Monitoring Urban Transition and Environmental Impact in Karnataka Using Nighttime Light Intensity (2014–2024) with Deep Learning Predictions for 2025
摘要
Urban transition and its environmental implications can be effectively monitored using nightlight intensity, which is a proxy for urban expansion and reflects population density and socio-economic activities. This study effectively captures the spatial and temporal variations in nightlight density across Karnataka for a decade, from 2014 to 2024, using the Vegetation Adjusted Nighttime Lights Urban Index (VANUI). Environmental and socioeconomic variables, i.e., Population Density, Urban Heat Island (UHI) intensity, Land Use Land Cover (LULC), Normalized Difference Built-up Index (NDBI), Normalized Difference Vegetation Index (NDVI), Land Surface Temperature (LST), Surface Albedo, Relative Humidity, and Specific Humidity, were extensively analysed to determine their correlation with VANUI. A cross-correlation matrix, principal component analysis (PCA), was employed to investigate the dimensionality between the variables and the dominant factors.
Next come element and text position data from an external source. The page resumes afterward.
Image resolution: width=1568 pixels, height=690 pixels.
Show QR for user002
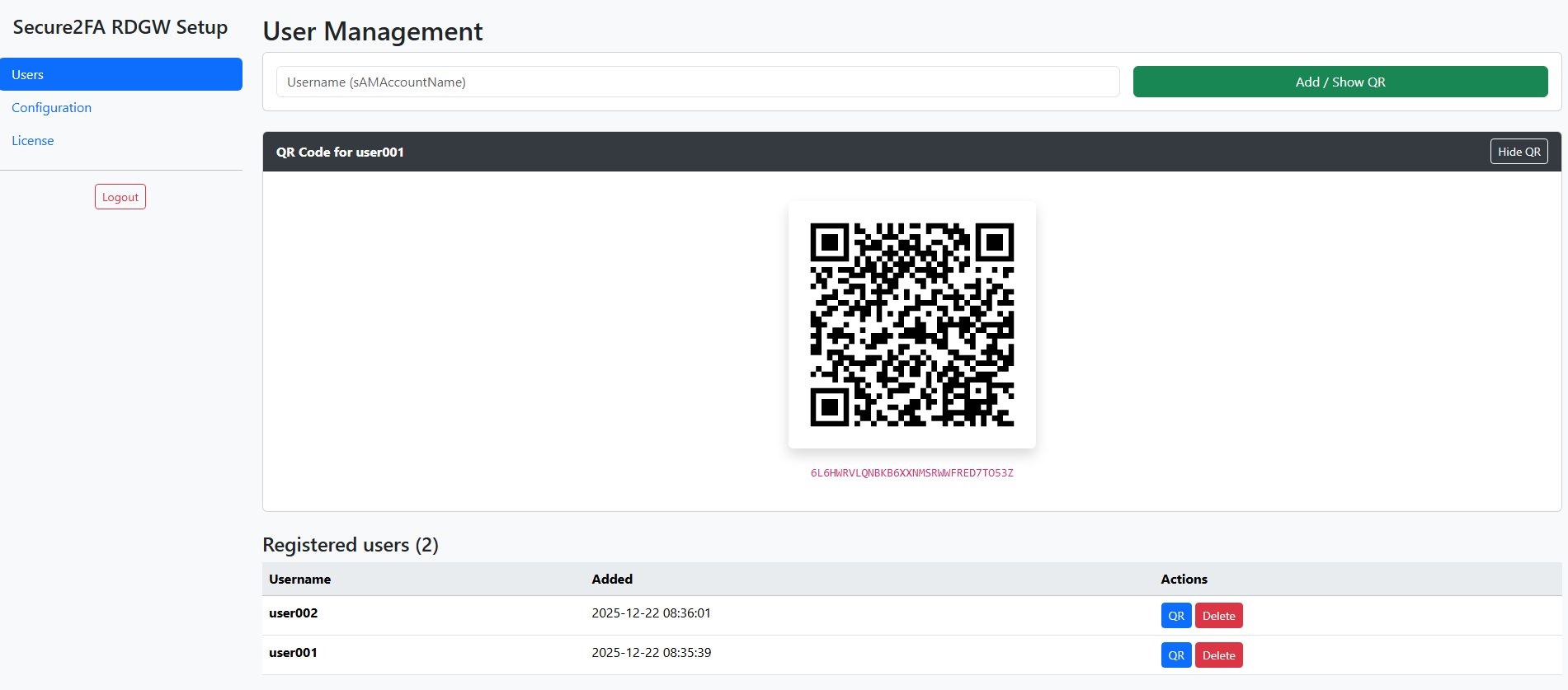1175,616
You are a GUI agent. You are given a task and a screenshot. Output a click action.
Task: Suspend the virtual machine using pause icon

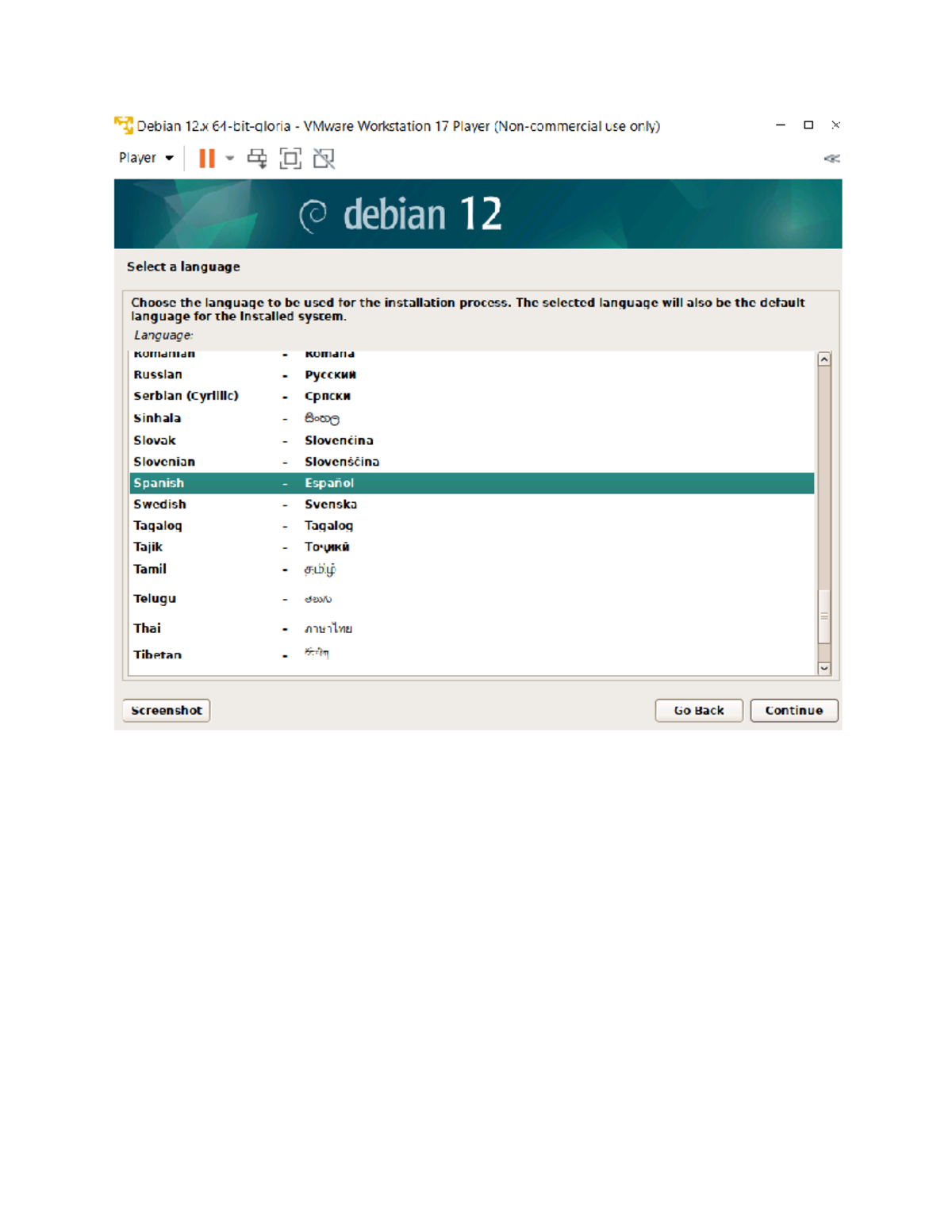point(206,158)
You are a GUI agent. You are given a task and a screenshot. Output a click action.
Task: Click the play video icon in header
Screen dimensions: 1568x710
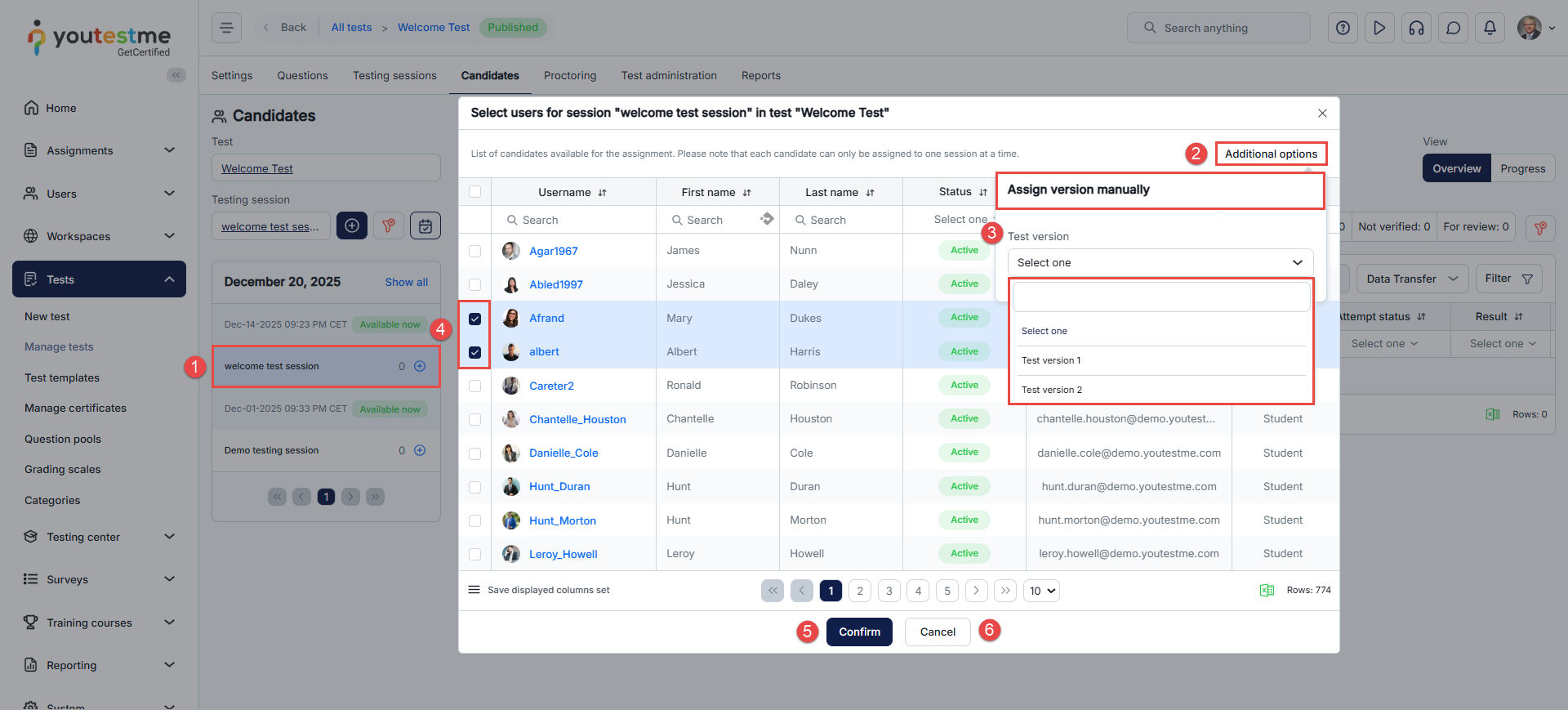(1379, 28)
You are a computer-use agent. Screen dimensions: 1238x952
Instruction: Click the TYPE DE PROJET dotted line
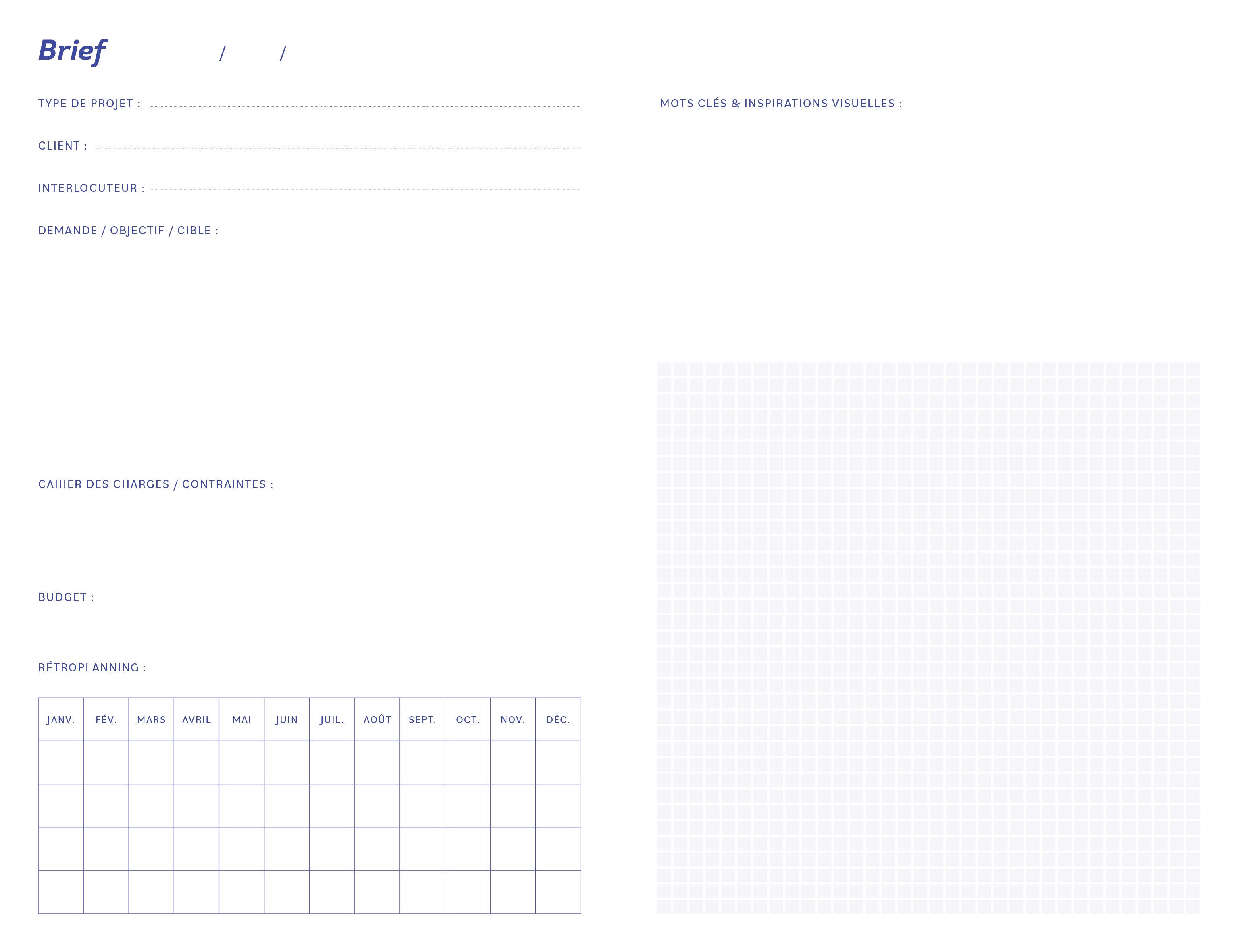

Furthermore, a regression model utilizing deep learning was developed to predict the nighttime light intensity in Karnataka for 2025. Results indicate that nighttime light intensity is continuously increasing, where population density, UHI, LST, and NDBI are the most influential factors, emphasizing how urban expansion and increasing temperature shape the nighttime illumination. The prediction analysis for 2025 highly indicates how regions are urbanizing, a reflection of the socio-economic transformation, and also, to an extent, how the ecoregion of the Western Ghats is also getting illuminated concerning urban expansion. Future advancement in long-term forecasting using Machine learning (ML) models will provide a deep understanding of urbanization and their environmental impacts.